Human GH (hGH) extracted from pituitary glands consists of several molecular forms. Monomeric pituitary forms include the single chain 22,000-dalton polypeptide (22K; hGH-B), a 20,000-dalton variant with a 15-amino acid deletion (20K), 3 proteolytically cleaved 2-chain forms (hGH-C, -D, and -E), 2 deamidated forms, an acetylated form (fast hGH), and other, only partially characterized forms. It is not known which of these forms is secreted, nor what the precise nature of circulating hGH is. To answer these questions, we have extracted hGH from human plasma obtained by plasmapheresis from normal volunteers after L-dopa stimulation of hGH secretion and from acromegalic patients. We extracted and concentrated hGH by immunoadsorbent chromatography and examined its chemical nature by polyacrylamide gel electrophoresis under native and denaturing (sodium dodecyl sulfate and urea), nonreducing and reducing (dithiothreitol) conditions as well as by isoelectric focusing. In all cases, the predominant form of hGH present in plasma was 22K, which accounted for approximately 85% of all immunoreactive hGH. In addition, we found evidence for the presence of 20K as a minor form (approximately 7% of all hGH) and of one or more acidic forms (N-acetylated, deamidated, or cleaved hGH; 5-10% of all hGH). Exact identification of the acidic form(s) was not possible. However, the highly bioactive cleaved forms hGH-D and -E were judged to be undetectable (less than 5% of all hGH).

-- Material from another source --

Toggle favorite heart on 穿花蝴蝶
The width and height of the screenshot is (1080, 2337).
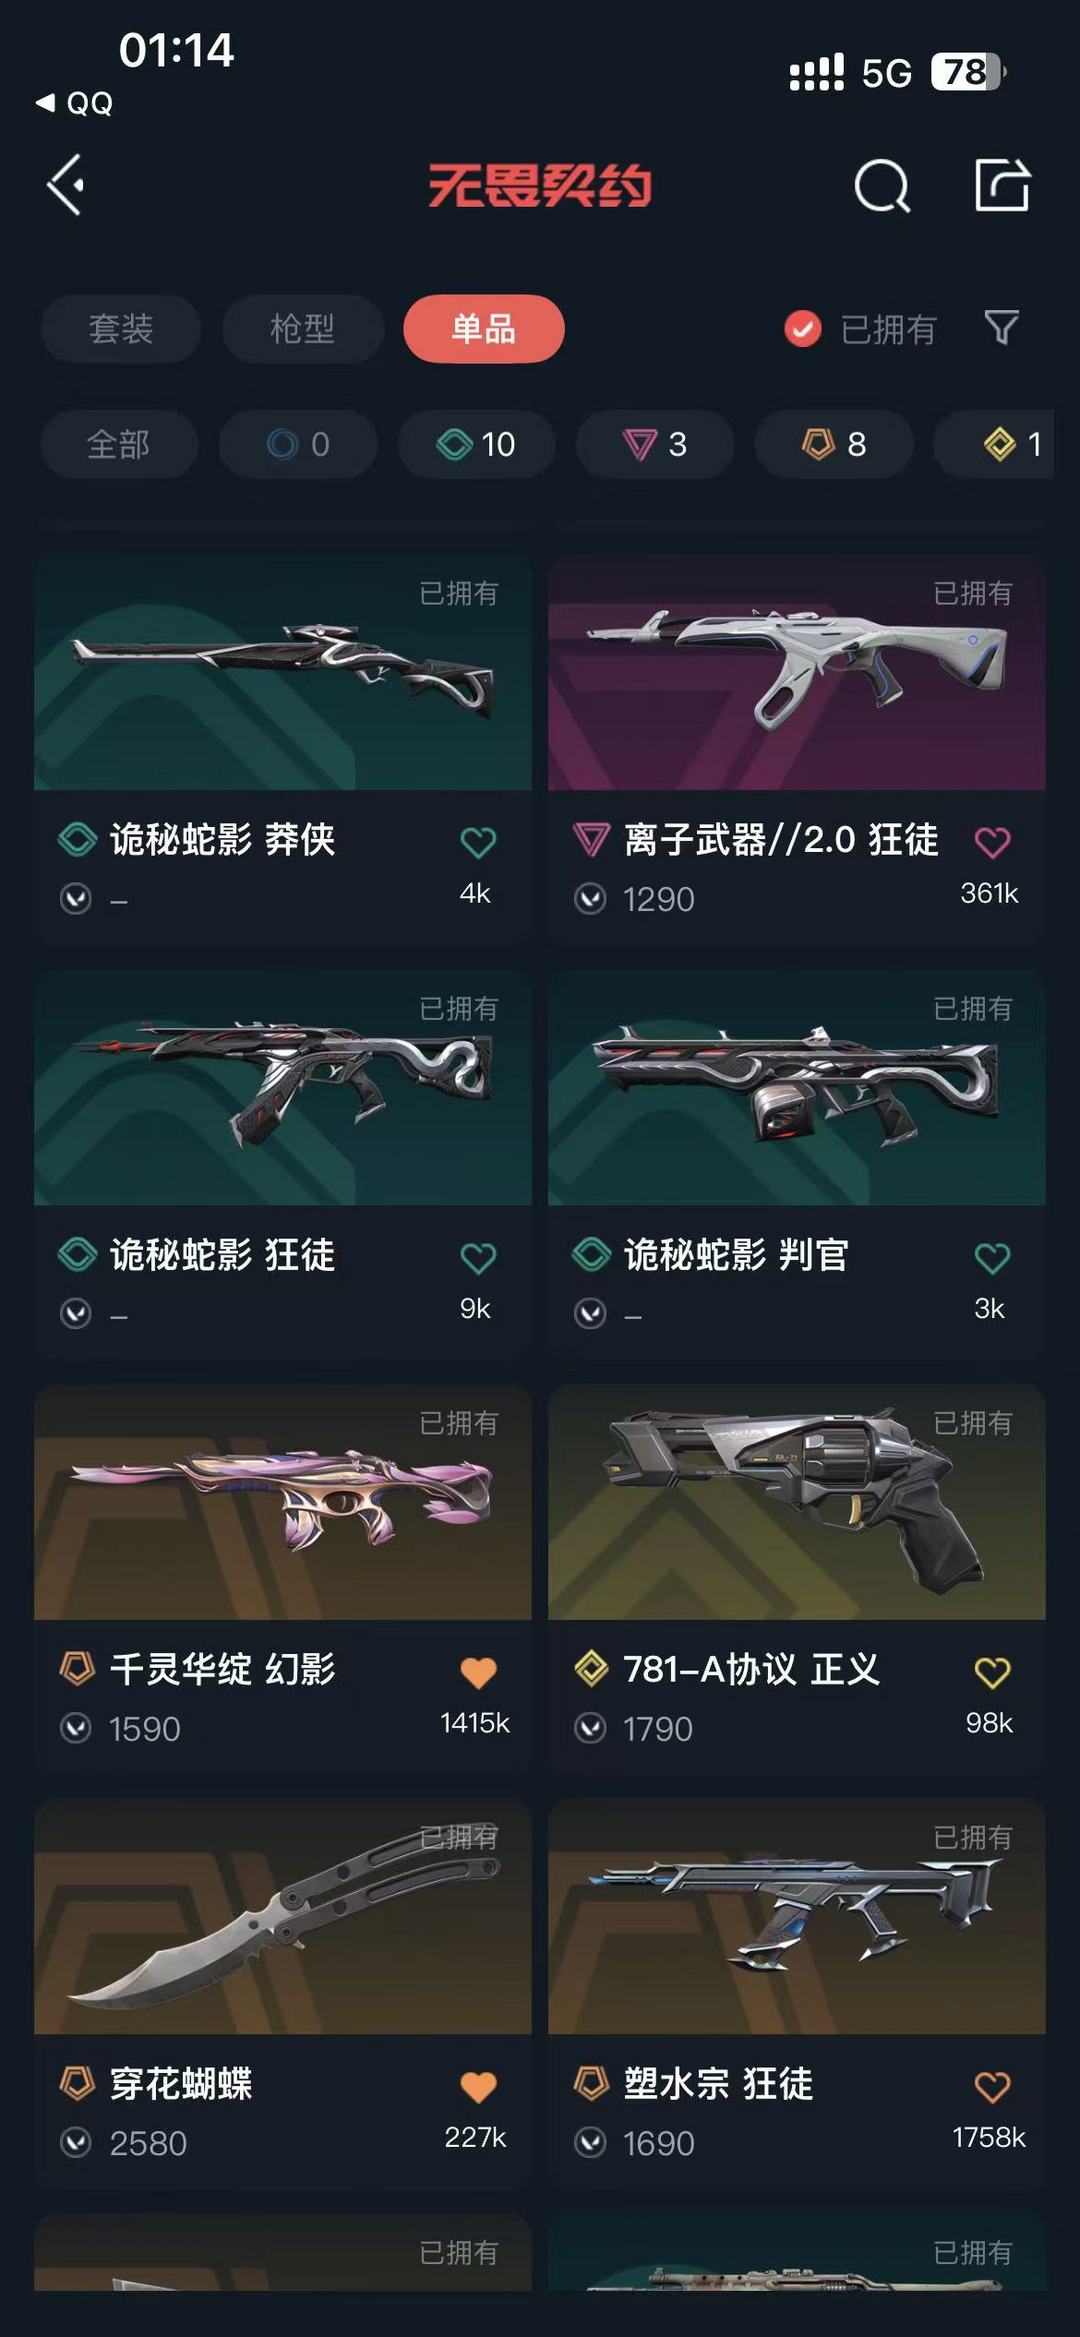point(478,2087)
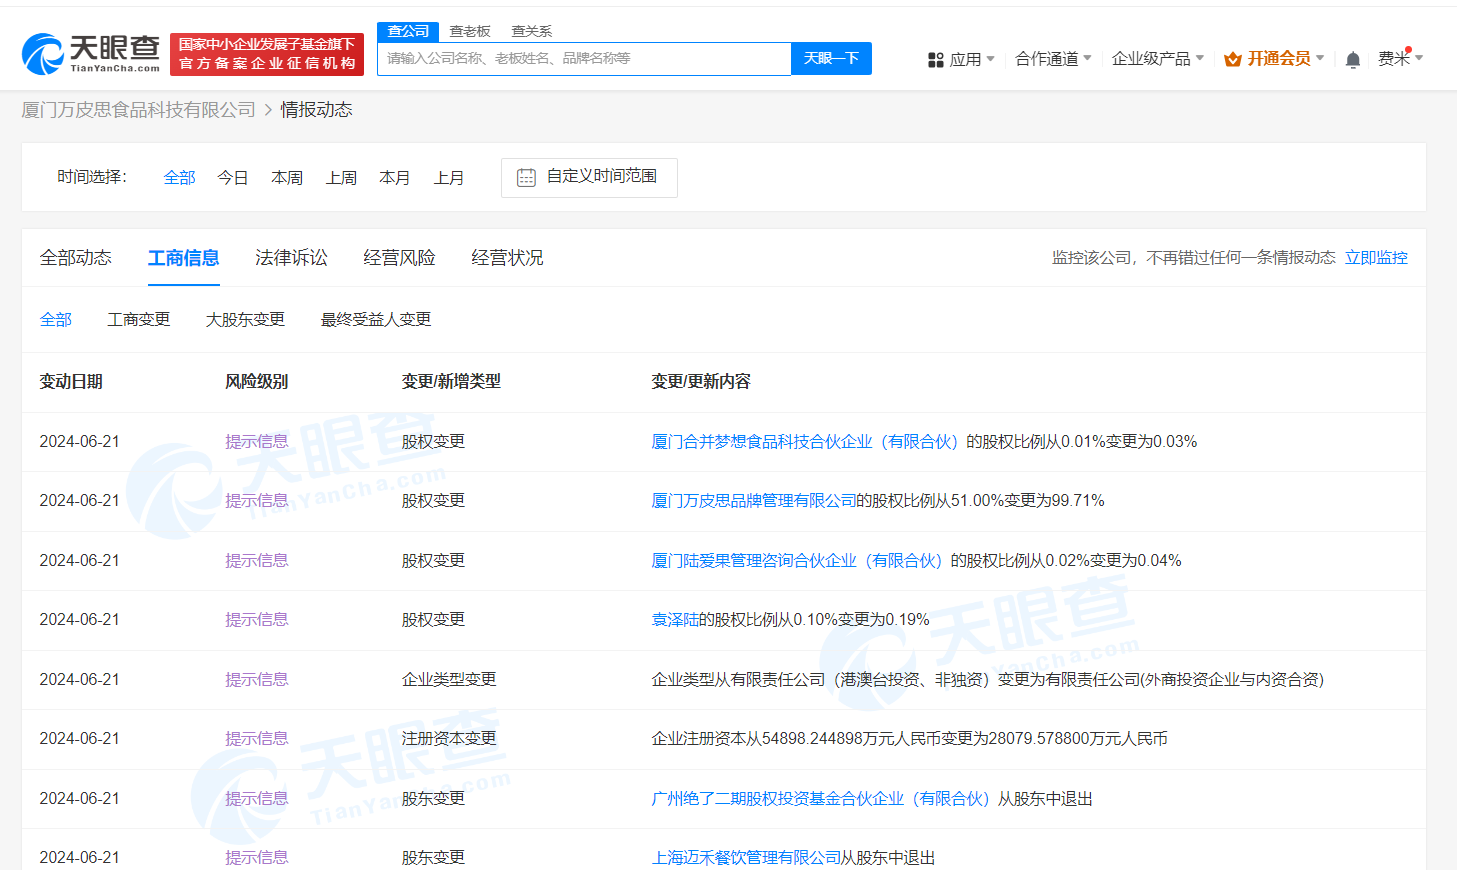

We conclude that 1) several monomeric molecular forms of hGH circulate in normal and acromegalic man; 2) the pattern of circulating hGH forms reflects in part their relative prevalence in the pituitary gland; 3) proteolytically cleaved 2-chain hGH forms with enhanced bioactivity are not detectable in blood; and 4) monomeric hGH circulating in acromegaly is qualitatively indistinguishable from normal hGH.